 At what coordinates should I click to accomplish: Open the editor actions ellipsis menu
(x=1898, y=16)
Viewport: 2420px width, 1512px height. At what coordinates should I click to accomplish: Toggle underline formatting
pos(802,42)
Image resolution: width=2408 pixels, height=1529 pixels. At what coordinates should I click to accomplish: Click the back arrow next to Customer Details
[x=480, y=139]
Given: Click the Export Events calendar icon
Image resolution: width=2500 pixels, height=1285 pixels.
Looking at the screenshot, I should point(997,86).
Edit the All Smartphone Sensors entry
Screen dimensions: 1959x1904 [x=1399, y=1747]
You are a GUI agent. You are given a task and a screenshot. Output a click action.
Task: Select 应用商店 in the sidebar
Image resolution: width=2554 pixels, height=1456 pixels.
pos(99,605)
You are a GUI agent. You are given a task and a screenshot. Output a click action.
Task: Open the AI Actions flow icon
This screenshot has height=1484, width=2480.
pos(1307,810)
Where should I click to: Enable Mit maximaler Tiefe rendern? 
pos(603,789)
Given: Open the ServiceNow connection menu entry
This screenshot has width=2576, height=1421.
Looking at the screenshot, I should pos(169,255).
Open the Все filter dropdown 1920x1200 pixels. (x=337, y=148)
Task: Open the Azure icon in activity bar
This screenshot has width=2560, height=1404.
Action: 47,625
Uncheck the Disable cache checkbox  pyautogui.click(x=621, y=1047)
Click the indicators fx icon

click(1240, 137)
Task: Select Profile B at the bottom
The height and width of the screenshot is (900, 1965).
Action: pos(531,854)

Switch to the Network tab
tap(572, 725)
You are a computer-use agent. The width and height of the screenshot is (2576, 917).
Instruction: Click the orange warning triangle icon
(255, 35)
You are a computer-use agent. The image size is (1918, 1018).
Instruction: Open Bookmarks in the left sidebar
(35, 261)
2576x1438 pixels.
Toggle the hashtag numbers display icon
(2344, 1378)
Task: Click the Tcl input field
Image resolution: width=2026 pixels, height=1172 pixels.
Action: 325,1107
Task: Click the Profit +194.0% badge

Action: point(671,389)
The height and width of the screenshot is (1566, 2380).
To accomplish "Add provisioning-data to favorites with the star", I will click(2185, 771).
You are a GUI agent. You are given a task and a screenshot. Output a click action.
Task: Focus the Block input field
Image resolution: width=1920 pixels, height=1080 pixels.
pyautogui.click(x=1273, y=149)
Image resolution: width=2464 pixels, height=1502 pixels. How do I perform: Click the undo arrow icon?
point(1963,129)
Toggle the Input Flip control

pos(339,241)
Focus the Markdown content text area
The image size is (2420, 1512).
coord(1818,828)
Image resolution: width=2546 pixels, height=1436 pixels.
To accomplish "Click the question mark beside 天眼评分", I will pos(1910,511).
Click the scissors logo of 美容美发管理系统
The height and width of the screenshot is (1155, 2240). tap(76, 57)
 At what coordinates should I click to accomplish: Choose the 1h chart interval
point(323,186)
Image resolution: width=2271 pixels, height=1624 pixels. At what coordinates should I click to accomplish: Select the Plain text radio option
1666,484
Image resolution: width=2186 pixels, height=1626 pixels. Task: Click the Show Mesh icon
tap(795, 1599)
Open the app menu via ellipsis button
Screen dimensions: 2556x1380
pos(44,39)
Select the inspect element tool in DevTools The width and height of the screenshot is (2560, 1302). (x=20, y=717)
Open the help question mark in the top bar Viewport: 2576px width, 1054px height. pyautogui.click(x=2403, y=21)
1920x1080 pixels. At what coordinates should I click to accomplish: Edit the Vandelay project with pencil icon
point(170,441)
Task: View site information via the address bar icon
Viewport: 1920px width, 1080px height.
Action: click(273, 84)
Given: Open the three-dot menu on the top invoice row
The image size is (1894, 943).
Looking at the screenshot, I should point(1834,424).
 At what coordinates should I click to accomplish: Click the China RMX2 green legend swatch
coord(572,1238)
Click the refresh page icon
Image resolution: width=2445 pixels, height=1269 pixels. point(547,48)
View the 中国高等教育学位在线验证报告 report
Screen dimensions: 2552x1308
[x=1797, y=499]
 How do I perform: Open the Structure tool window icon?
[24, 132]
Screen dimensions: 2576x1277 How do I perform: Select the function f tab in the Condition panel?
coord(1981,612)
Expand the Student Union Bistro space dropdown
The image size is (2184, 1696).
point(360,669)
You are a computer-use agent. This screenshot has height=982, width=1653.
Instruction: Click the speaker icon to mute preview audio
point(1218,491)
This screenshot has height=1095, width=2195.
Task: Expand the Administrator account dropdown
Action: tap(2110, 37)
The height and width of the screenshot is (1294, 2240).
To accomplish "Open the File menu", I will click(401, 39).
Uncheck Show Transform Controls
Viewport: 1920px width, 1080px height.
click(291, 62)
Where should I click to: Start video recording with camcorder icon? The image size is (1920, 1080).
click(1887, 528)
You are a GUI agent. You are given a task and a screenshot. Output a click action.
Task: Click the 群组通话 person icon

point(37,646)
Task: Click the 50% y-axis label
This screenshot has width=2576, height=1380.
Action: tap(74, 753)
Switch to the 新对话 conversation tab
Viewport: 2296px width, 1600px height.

::::::::::

What you are asked to do: With nothing added or dropped, retype the listing above.

Exercise result:
 At what coordinates should I click to accomplish: Open the editor actions ellipsis menu
(x=1898, y=16)
Viewport: 2420px width, 1512px height. At what coordinates should I click to accomplish: Toggle underline formatting
pos(802,42)
Image resolution: width=2408 pixels, height=1529 pixels. At what coordinates should I click to accomplish: Click the back arrow next to Customer Details
[x=480, y=139]
Given: Click the Export Events calendar icon
Image resolution: width=2500 pixels, height=1285 pixels.
Looking at the screenshot, I should point(997,86).
Edit the All Smartphone Sensors entry
Screen dimensions: 1959x1904 [x=1399, y=1747]
You are a GUI agent. You are given a task and a screenshot. Output a click action.
Task: Select 应用商店 in the sidebar
Image resolution: width=2554 pixels, height=1456 pixels.
pos(99,605)
You are a GUI agent. You are given a task and a screenshot. Output a click action.
Task: Open the AI Actions flow icon
This screenshot has height=1484, width=2480.
pos(1307,810)
Where should I click to: Enable Mit maximaler Tiefe rendern? 
pos(603,789)
Given: Open the ServiceNow connection menu entry
This screenshot has width=2576, height=1421.
Looking at the screenshot, I should pos(169,255).
Open the Все filter dropdown 1920x1200 pixels. (x=337, y=148)
Task: Open the Azure icon in activity bar
This screenshot has width=2560, height=1404.
Action: 47,625
Uncheck the Disable cache checkbox  pyautogui.click(x=621, y=1047)
Click the indicators fx icon

click(1240, 137)
Task: Select Profile B at the bottom
The height and width of the screenshot is (900, 1965).
Action: pos(531,854)

Switch to the Network tab
tap(572, 725)
You are a computer-use agent. The width and height of the screenshot is (2576, 917).
Instruction: Click the orange warning triangle icon
(255, 35)
You are a computer-use agent. The image size is (1918, 1018).
Instruction: Open Bookmarks in the left sidebar
(35, 261)
2576x1438 pixels.
Toggle the hashtag numbers display icon
(2344, 1378)
Task: Click the Tcl input field
Image resolution: width=2026 pixels, height=1172 pixels.
Action: 325,1107
Task: Click the Profit +194.0% badge

Action: point(671,389)
The height and width of the screenshot is (1566, 2380).
To accomplish "Add provisioning-data to favorites with the star", I will click(2185, 771).
You are a GUI agent. You are given a task and a screenshot. Output a click action.
Task: Focus the Block input field
Image resolution: width=1920 pixels, height=1080 pixels.
pyautogui.click(x=1273, y=149)
Image resolution: width=2464 pixels, height=1502 pixels. How do I perform: Click the undo arrow icon?
point(1963,129)
Toggle the Input Flip control

pos(339,241)
Focus the Markdown content text area
The image size is (2420, 1512).
coord(1818,828)
Image resolution: width=2546 pixels, height=1436 pixels.
To accomplish "Click the question mark beside 天眼评分", I will pos(1910,511).
Click the scissors logo of 美容美发管理系统
The height and width of the screenshot is (1155, 2240). tap(76, 57)
 At what coordinates should I click to accomplish: Choose the 1h chart interval
point(323,186)
Image resolution: width=2271 pixels, height=1624 pixels. At what coordinates should I click to accomplish: Select the Plain text radio option
1666,484
Image resolution: width=2186 pixels, height=1626 pixels. Task: Click the Show Mesh icon
tap(795, 1599)
Open the app menu via ellipsis button
Screen dimensions: 2556x1380
pos(44,39)
Select the inspect element tool in DevTools The width and height of the screenshot is (2560, 1302). (x=20, y=717)
Open the help question mark in the top bar Viewport: 2576px width, 1054px height. pyautogui.click(x=2403, y=21)
1920x1080 pixels. At what coordinates should I click to accomplish: Edit the Vandelay project with pencil icon
point(170,441)
Task: View site information via the address bar icon
Viewport: 1920px width, 1080px height.
Action: click(273, 84)
Given: Open the three-dot menu on the top invoice row
The image size is (1894, 943).
Looking at the screenshot, I should point(1834,424).
 At what coordinates should I click to accomplish: Click the China RMX2 green legend swatch
coord(572,1238)
Click the refresh page icon
Image resolution: width=2445 pixels, height=1269 pixels. point(547,48)
View the 中国高等教育学位在线验证报告 report
Screen dimensions: 2552x1308
[x=1797, y=499]
 How do I perform: Open the Structure tool window icon?
[24, 132]
Screen dimensions: 2576x1277 How do I perform: Select the function f tab in the Condition panel?
coord(1981,612)
Expand the Student Union Bistro space dropdown
The image size is (2184, 1696).
point(360,669)
You are a computer-use agent. This screenshot has height=982, width=1653.
Instruction: Click the speaker icon to mute preview audio
point(1218,491)
This screenshot has height=1095, width=2195.
Task: Expand the Administrator account dropdown
Action: tap(2110, 37)
The height and width of the screenshot is (1294, 2240).
To accomplish "Open the File menu", I will click(401, 39).
Uncheck Show Transform Controls
Viewport: 1920px width, 1080px height.
click(291, 62)
Where should I click to: Start video recording with camcorder icon? The image size is (1920, 1080).
click(1887, 528)
You are a GUI agent. You are given a task and a screenshot. Output a click action.
Task: Click the 群组通话 person icon

point(37,646)
Task: Click the 50% y-axis label
This screenshot has width=2576, height=1380.
Action: tap(74, 753)
Switch to the 新对话 conversation tab
Viewport: 2296px width, 1600px height.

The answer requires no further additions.